Please make sure that the environment variable LD_LIBRARY_PATH
points to the correct directory, if necessary.
export LD_LIBRARY_PATH=/path/to/cassis/lib
cassis {1pass|create|process|info} [options]
cassis 1pass (new CaSSiS-LCA approach)
Mandatory Options: -seq [... -seq] -tree
Optional: -all -dist -gc -idx -len -mis -og -rc -temp -wm
cassis create
Mandatory Options: -bgrt -seq [... -seq]
Optional: -all -dist -gc -idx -len -mis -rc -temp -wm
cassis process
Mandatory Options: -bgrt -tree
Optional: -og
cassis info
Mandatory Option: -bgrt
Parameter | Function |
---|---|
all | Evaluate all 4^len possible signatures. (Not recommended, may take forever... Default: off) |
bgrt | BGRT file path and name. |
dist number | Minimal mismatch distance between a signature candidate and non-targets. (Default: 0.0 mismatches) |
gc min-max | Only allow signatures within a defined G+C content range. (Default: 0 - 100 percent) |
idx | Defines the used search index: minipt ='MiniPt Search Index' (Default) |
len length|min-max | Length of the evaluated oligonucleotides. Either a fixed length or a range. (Default: 18 bases) |
mis number | Number of allowed mismatches within the target group. (Default: 1.0 mismatches) |
og limit | Number of outgroup hits up to which group signatures are computed. (Default: 0) |
rc | Drop signatures, if their reverse complement matches sequences not matched by the signature itself. (Default: off) |
seq | MultiFasta file as sequence data source Multiple sequence sources can be defined. |
tree | Signature candidates will be computed for every defined (i.e. named) node within a binary tree. Accepts a Newick tree file as source. |
temp min-max | Only allow signatures with a melting temperature within the defined range. (Default: -273 -- 273 degree Celsius) |
v | Verbose output |
wm | Enable "weighted mismatch" values. (Default: off) |
Caution: Combining the -gc
and -temp
filters can cause unwanted side effects as they influence each other.
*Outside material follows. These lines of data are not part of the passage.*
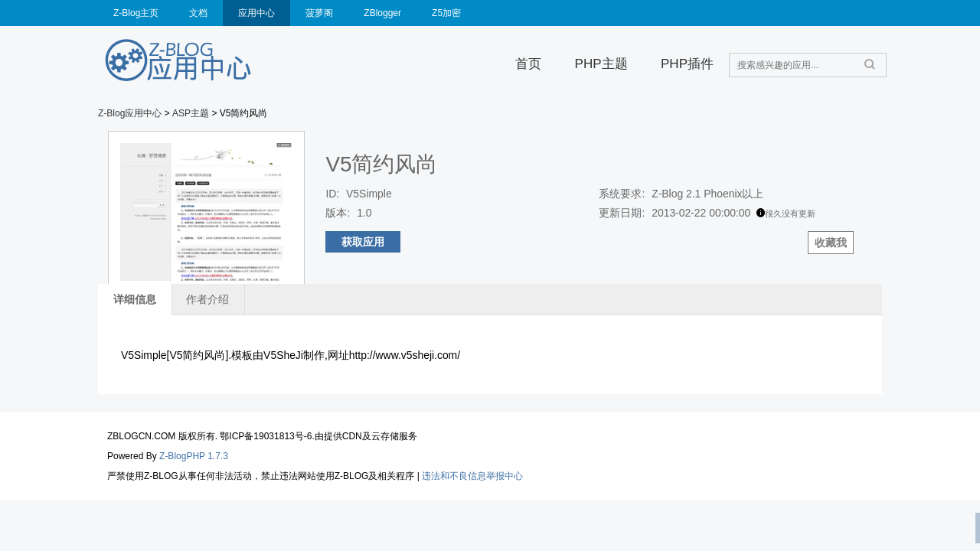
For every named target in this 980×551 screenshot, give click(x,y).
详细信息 (135, 299)
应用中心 (256, 13)
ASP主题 (191, 113)
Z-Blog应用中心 (129, 113)
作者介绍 (207, 299)
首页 (528, 64)
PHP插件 (687, 64)
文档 (198, 13)
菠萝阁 (319, 13)
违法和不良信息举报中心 (472, 476)
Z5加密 (446, 13)
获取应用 (363, 242)
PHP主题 (601, 64)
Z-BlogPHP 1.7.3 (194, 456)
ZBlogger (382, 13)
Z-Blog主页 (136, 13)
CaSSiS was designed to compute comprehensive signature sets based on large sequence databases. To be able to further process/parse the result files of CaSSiS, the simple but flexible CSV format was chosen. Smaller result files can be read/edited with spreadsheet software (Excel, LibreOffice, ...). Larger files should be parsed with an appropriate editor or scripts.
When directly run, CaSSiS creates two different types of result files in the CSV format in the current directory: result_array.csv
and results_xxx.csv
where xxx
is defined by the outgroup hits' range.
This file gives an overview over the results. Rows represent the range from 0 to max. outgroup hits. Columns represent the nodes of the hierarchical cluster. All information within this file is also included in the following ones.
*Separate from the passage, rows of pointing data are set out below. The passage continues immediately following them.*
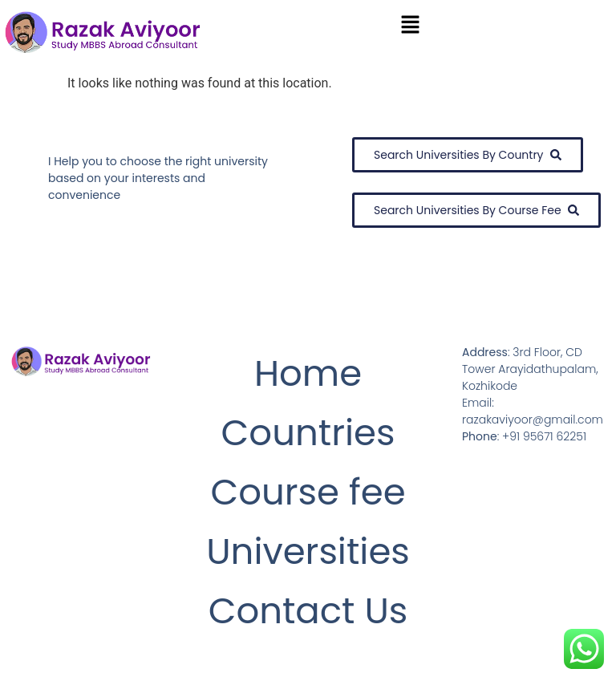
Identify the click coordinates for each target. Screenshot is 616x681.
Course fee (307, 492)
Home (308, 373)
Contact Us (308, 610)
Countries (308, 432)
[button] (411, 26)
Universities (308, 551)
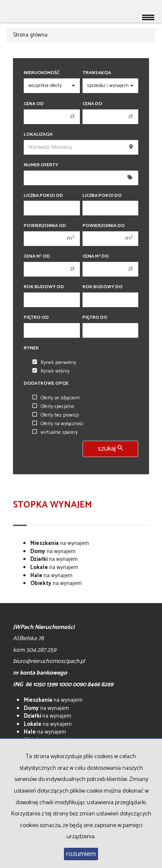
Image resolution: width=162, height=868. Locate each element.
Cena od (34, 104)
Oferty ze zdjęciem (56, 398)
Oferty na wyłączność (58, 424)
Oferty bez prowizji (56, 415)
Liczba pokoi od (43, 196)
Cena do (92, 104)
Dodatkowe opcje (46, 383)
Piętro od (36, 317)
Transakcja (97, 73)
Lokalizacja (38, 134)
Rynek (31, 348)
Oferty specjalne (53, 407)
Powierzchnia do (104, 226)
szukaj (110, 448)
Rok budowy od (44, 287)
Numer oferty (41, 165)
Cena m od (37, 256)
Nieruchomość (41, 73)
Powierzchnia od (45, 226)
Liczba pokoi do (102, 196)
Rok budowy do (102, 287)
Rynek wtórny (51, 371)
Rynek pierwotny (54, 363)
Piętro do (95, 317)
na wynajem (60, 543)
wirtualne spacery (55, 432)
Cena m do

This file contains the actual results of CaSSiS, separated by the number of outgroup hits xxx
. Within the files, the first column contains the node identifier of the hierarchical cluster. The second and third column show the number of organisms within the group/node (for leafs/organisms: 1) and the number of actually matched organisms. The appropriate signatures follow subsequently.
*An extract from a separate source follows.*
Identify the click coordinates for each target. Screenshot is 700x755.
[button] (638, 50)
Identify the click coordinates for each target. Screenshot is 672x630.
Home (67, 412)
CaSSiS is free software: you can redistribute it and/or modify it under the terms of the GNU Lesser General Public License as published by the Free Software Foundation, either version 3 of the License, or (at your option) any later version. CaSSiS is distributed in the hope that it will be useful, but WITHOUT ANY WARRANTY; without even the implied warranty of MERCHANTABILITY or FITNESS FOR A PARTICULAR PURPOSE. See the GNU Lesser General Public License for more details. You should have received a copy of the GNU Lesser General Public License along with CaSSiS. If not, see http://www.gnu.org/licenses/
MiniPT is derived from the ARB PT-Server search index: The ARB software and documentation are not in the public domain. External programs distributed together with ARB are copyrighted by and are the property of their respective authors unless otherwise stated. All other copyrights are owned by the Lehrstuhl für Mikrobiologie, TU München. See the respective license.txt files in the binary/source packages for more details.